Working with STEINERT
The entire project phase ran through the ongoing pandemic, during a time when scope for contact and travel was increasingly complex. Marco Fantoni, member of the board at Fantoni Spa, is happy with the result and has only praise for STEINERT’s support: “We very much appreciated the STEINERT personalities. Especially during the commissioning and start-up phase, STEINERT has proven to be a reliable partner.”
A positive outlook
For Fantoni, this investment represents a milestone in MDF production, delivering a much more efficient product in both monetary and environmental terms. For the first time ever, furniture-grade wood can now be recovered from municipal solid waste. Being the first to develop and offer this system will give us significant competitive advantages”, says Marco Fantoni. The company is showing that tradition and innovation are not mutually exclusive but need one another to create history for future generations. But they are not resting on that and are keeping their sights firmly set on their long-term goal, a vision of a circular economy, and are already working on the next project.
Details of the sorting concept:
Magnet and eddy current technology for separating metals
The metal separation step is handled by STEINERT MOR and STEINERT EddyC®. STEINERT MOR are combination separators, each of which combines an extracting magnetic drum with a traversing magnetic pulley. This allows clean ferrous metal and weakly magnetisable impurities to be removed from the material flow in one process. Finally, the downstream eddy current separator with eccentric pole drum removes any remaining non-ferrous metals such as aluminium and copper.

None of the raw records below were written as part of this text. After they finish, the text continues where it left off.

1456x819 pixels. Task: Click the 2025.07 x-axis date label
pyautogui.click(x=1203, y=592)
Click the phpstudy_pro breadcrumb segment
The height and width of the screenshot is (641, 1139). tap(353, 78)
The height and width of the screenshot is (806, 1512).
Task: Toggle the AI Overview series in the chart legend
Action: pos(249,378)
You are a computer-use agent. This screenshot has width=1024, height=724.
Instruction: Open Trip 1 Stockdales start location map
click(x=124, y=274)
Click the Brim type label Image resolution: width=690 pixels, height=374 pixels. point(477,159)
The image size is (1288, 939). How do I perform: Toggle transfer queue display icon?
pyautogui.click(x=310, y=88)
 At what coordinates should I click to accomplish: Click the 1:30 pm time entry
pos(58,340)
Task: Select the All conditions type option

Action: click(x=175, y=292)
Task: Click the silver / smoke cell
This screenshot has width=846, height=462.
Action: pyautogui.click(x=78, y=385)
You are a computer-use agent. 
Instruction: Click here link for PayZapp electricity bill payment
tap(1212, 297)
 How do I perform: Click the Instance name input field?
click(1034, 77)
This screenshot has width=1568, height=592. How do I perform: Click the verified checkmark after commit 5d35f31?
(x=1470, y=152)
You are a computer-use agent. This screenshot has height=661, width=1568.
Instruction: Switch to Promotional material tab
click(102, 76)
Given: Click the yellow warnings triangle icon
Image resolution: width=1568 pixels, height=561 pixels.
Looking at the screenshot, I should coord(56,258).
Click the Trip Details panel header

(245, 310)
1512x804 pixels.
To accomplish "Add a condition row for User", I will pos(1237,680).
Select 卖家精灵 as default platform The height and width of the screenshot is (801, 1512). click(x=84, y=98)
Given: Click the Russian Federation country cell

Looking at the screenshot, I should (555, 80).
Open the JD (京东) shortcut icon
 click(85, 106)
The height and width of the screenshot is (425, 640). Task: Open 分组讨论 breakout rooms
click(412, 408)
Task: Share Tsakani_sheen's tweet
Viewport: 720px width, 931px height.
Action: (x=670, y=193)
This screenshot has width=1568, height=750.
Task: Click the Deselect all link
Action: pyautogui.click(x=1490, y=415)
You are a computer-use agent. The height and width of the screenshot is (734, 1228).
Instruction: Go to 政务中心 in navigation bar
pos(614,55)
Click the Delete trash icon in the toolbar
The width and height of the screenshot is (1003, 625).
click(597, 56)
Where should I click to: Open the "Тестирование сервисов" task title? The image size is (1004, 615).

X-ray and near-infrared technology for 98% purity
Remaining impurities are separated in the last two steps. Two STEINERT XSS®T EVO 5.0 X-ray sorting systems are used for the dry density sorting of, for example, minerals and glass. Here, the design of each of the machines is adapted to its individual material flow in different grain sizes. In the final step of recovery, STEINERT UniSort near-infrared systems separate the last remaining impurities. The special feature here is that even hard-to-detect black plastics are detected by means of a Hyperspectral Imaging (HSI) sensor and can ultimately be sorted out. This guarantees no compromises when it comes to the purity of the wood fibres for subsequent processing.